Dataset entries
● ● ● ● ●

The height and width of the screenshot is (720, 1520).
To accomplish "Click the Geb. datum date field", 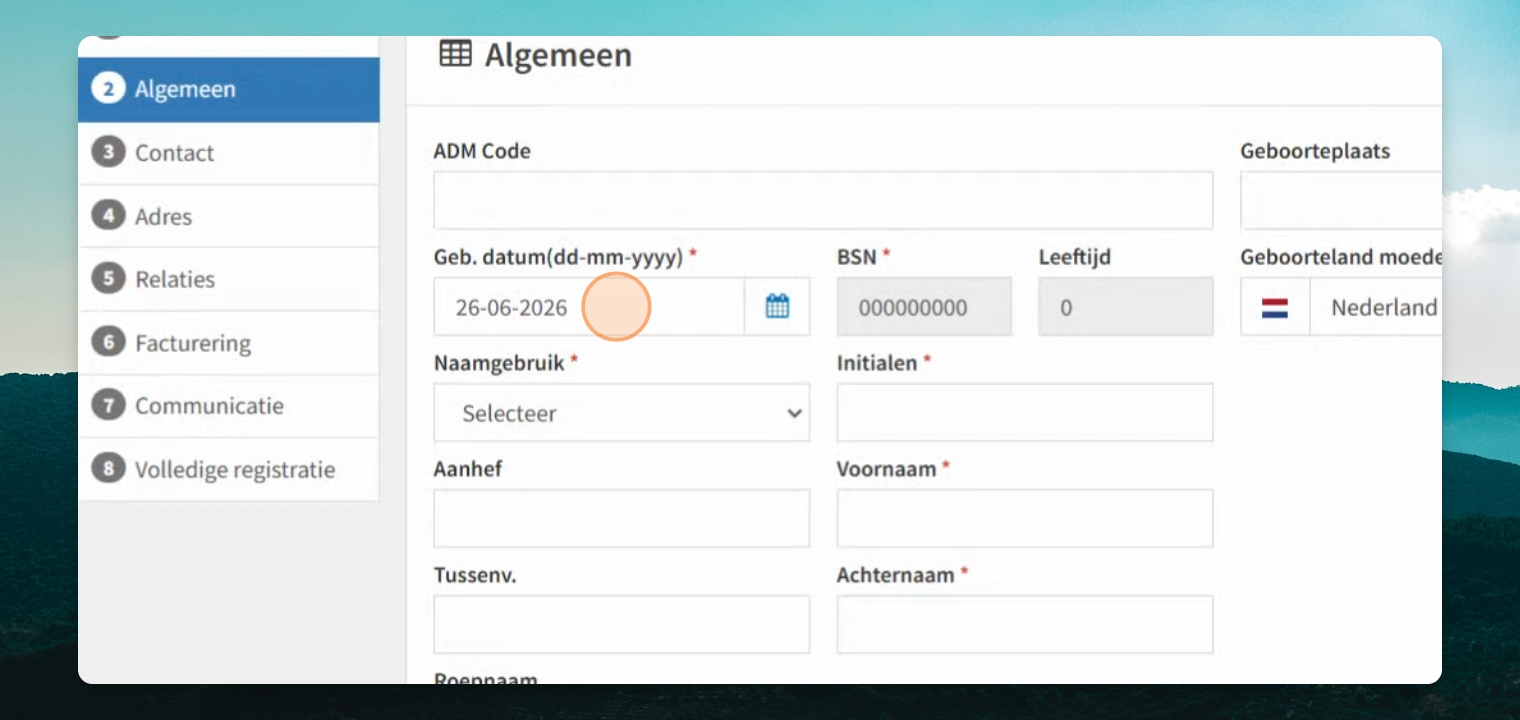I will (589, 307).
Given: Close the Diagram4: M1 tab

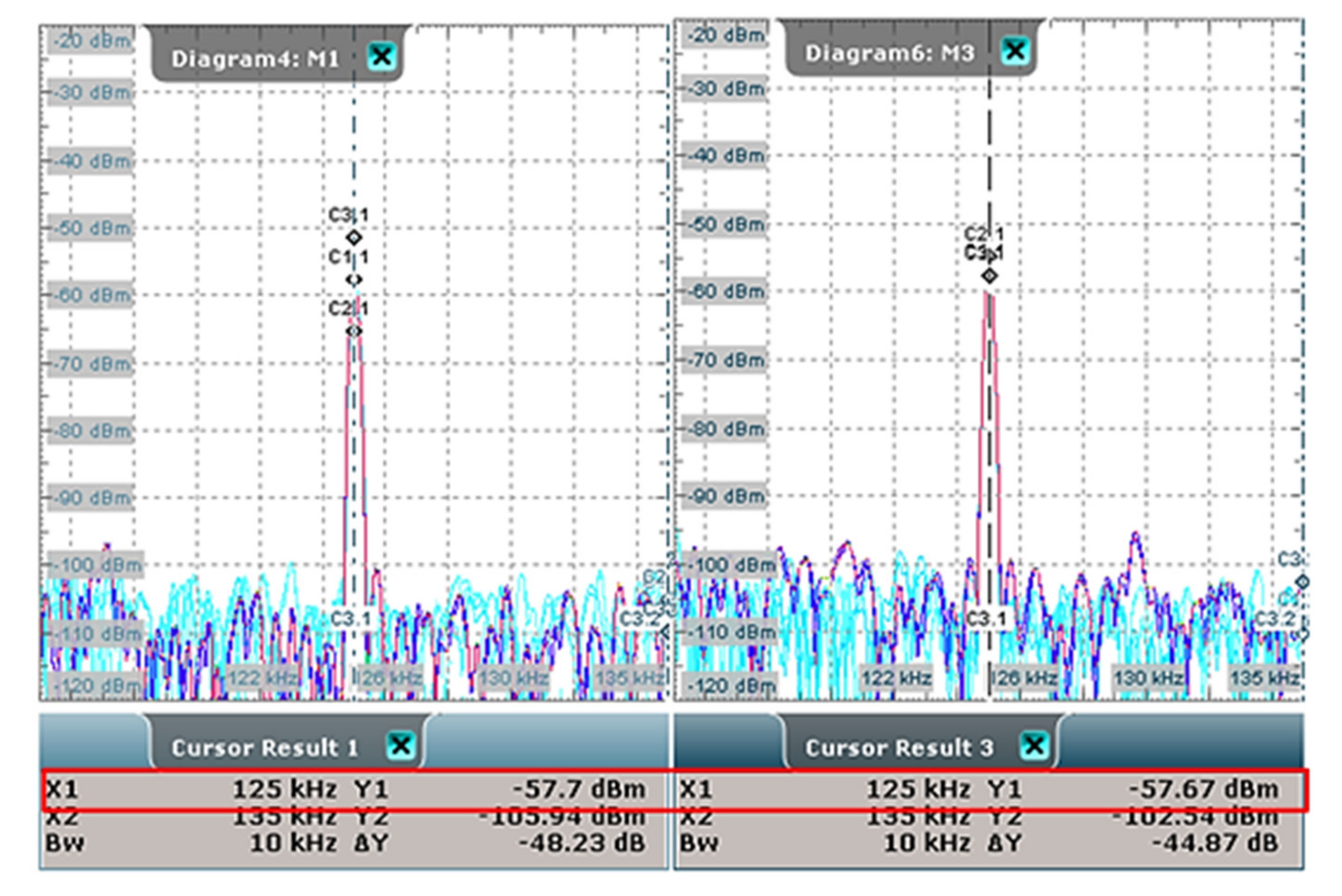Looking at the screenshot, I should [x=382, y=56].
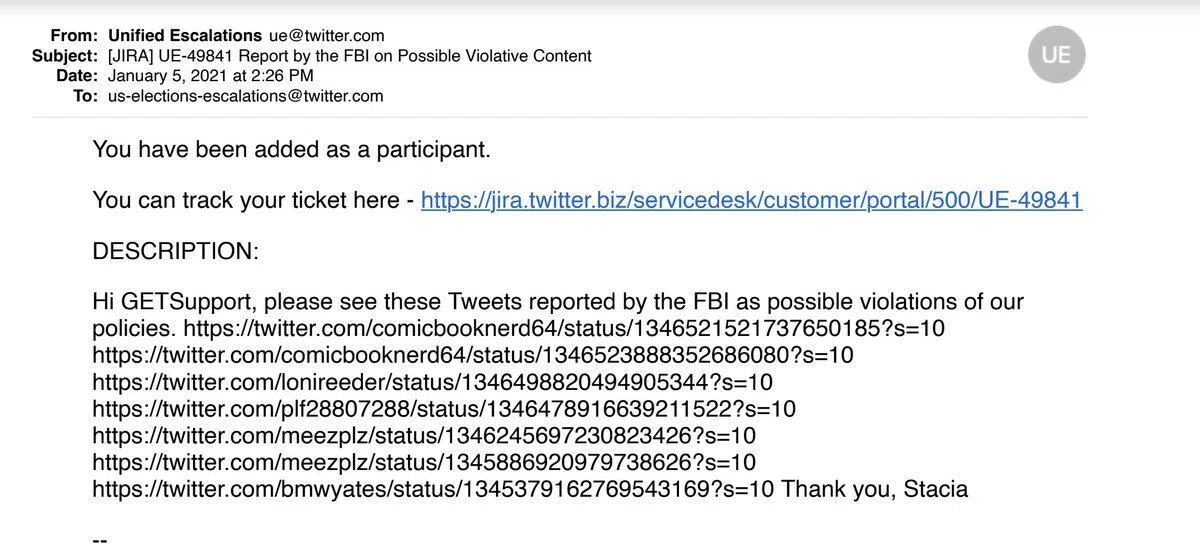This screenshot has height=548, width=1200.
Task: Click the signature separator dashes
Action: click(x=99, y=540)
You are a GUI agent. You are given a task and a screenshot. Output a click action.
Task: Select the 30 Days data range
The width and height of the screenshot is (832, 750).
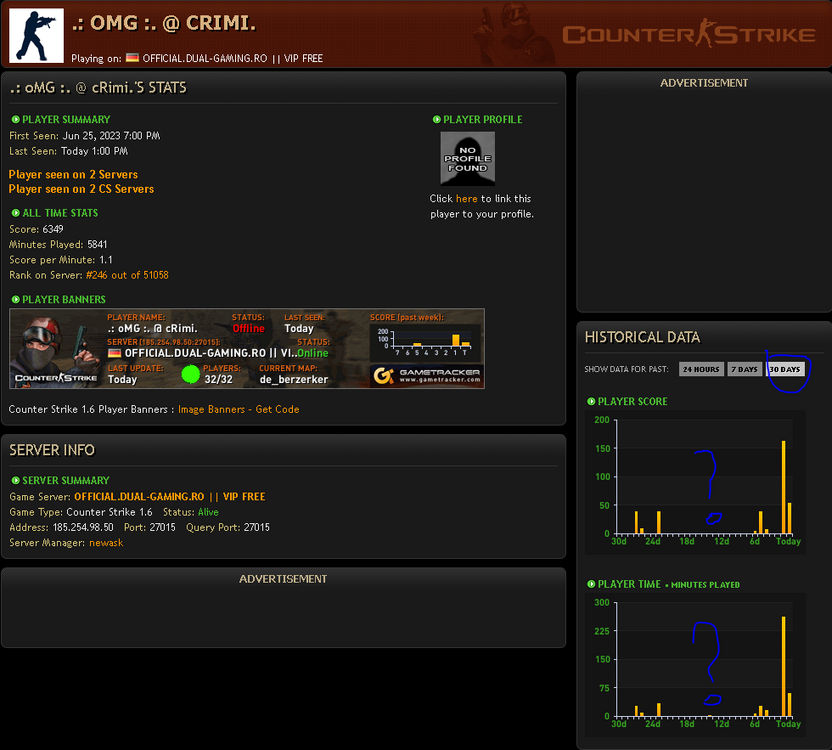785,369
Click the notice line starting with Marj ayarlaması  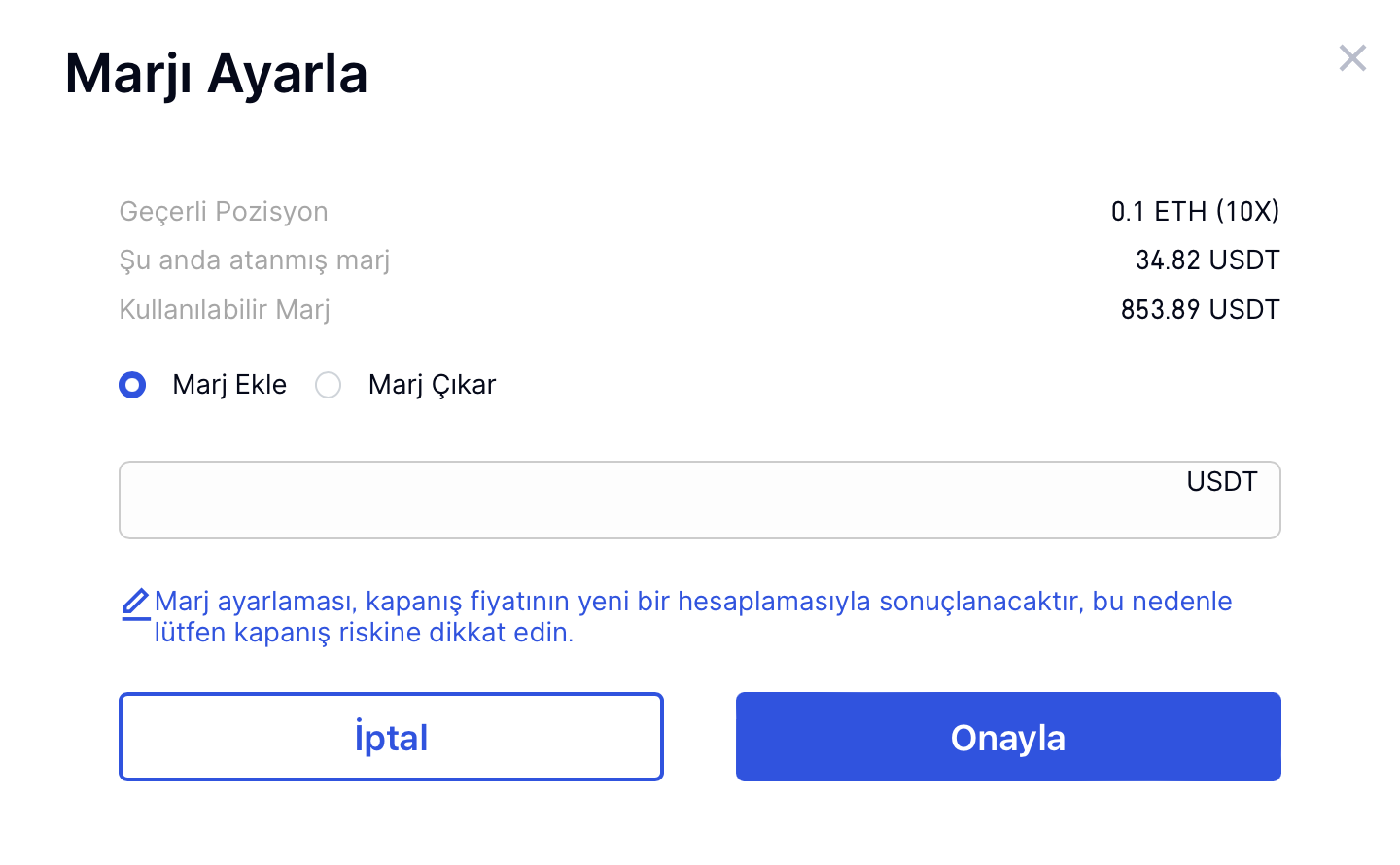click(x=692, y=602)
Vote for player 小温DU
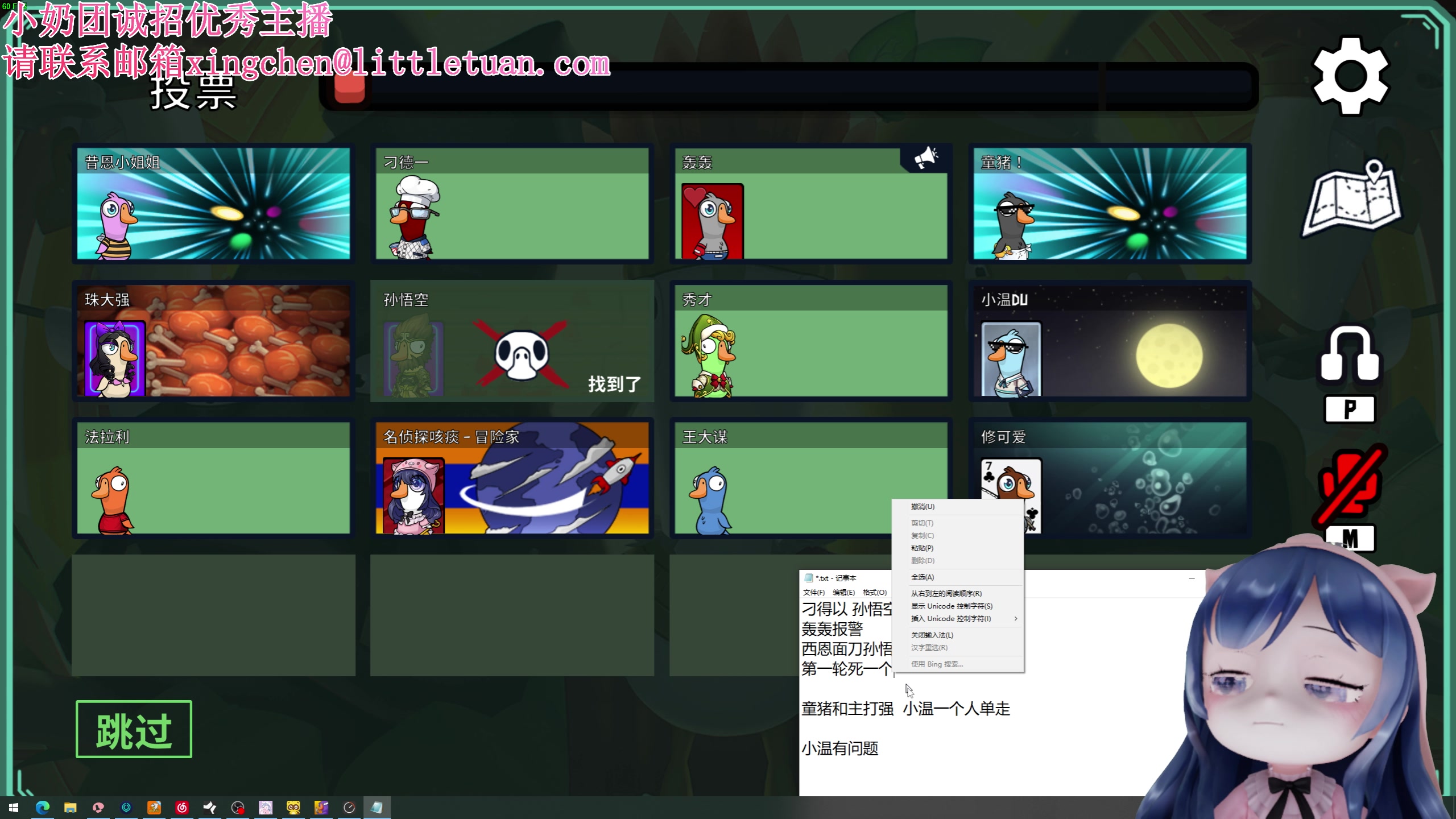Viewport: 1456px width, 819px height. [1109, 341]
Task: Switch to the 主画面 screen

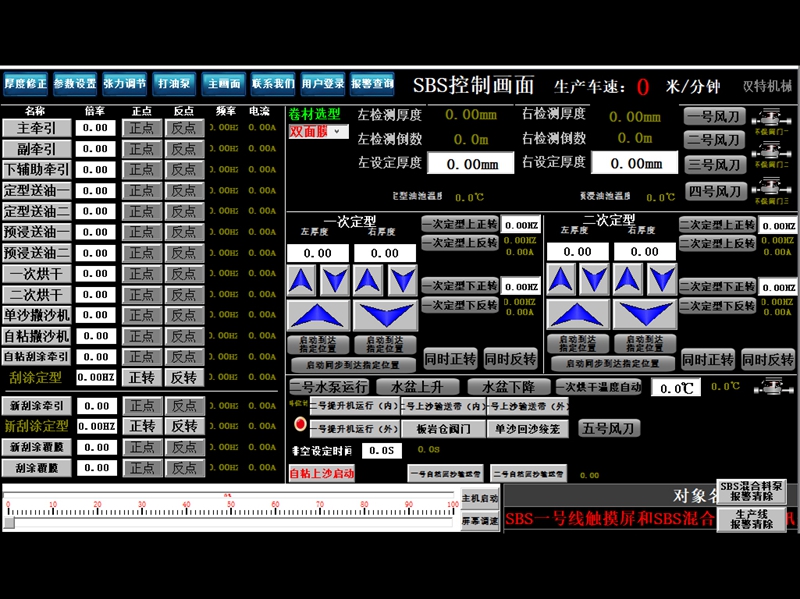Action: click(223, 84)
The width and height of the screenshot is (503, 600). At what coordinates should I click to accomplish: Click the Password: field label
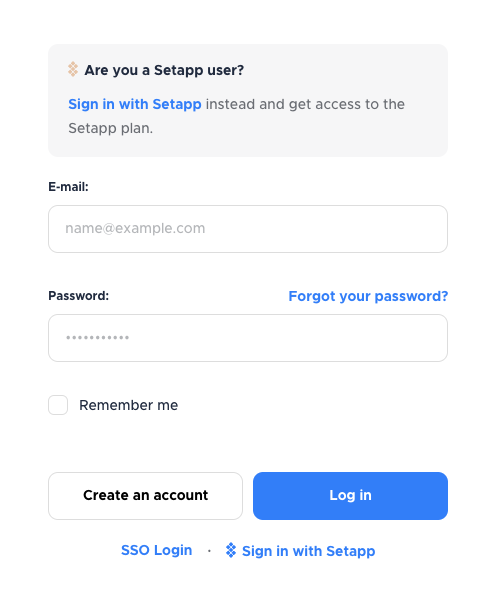point(78,296)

● ● ● ● ●

- EXERCISE AIM -
Return the lines of the data from the line containing "The width and height of the screenshot is (503, 600)." through the end of the data, both included, without changing them. Leave the pictures out.

- TASK ANSWER -
The width and height of the screenshot is (503, 600). At what coordinates should I click to accomplish: Click the Password: field label
point(78,296)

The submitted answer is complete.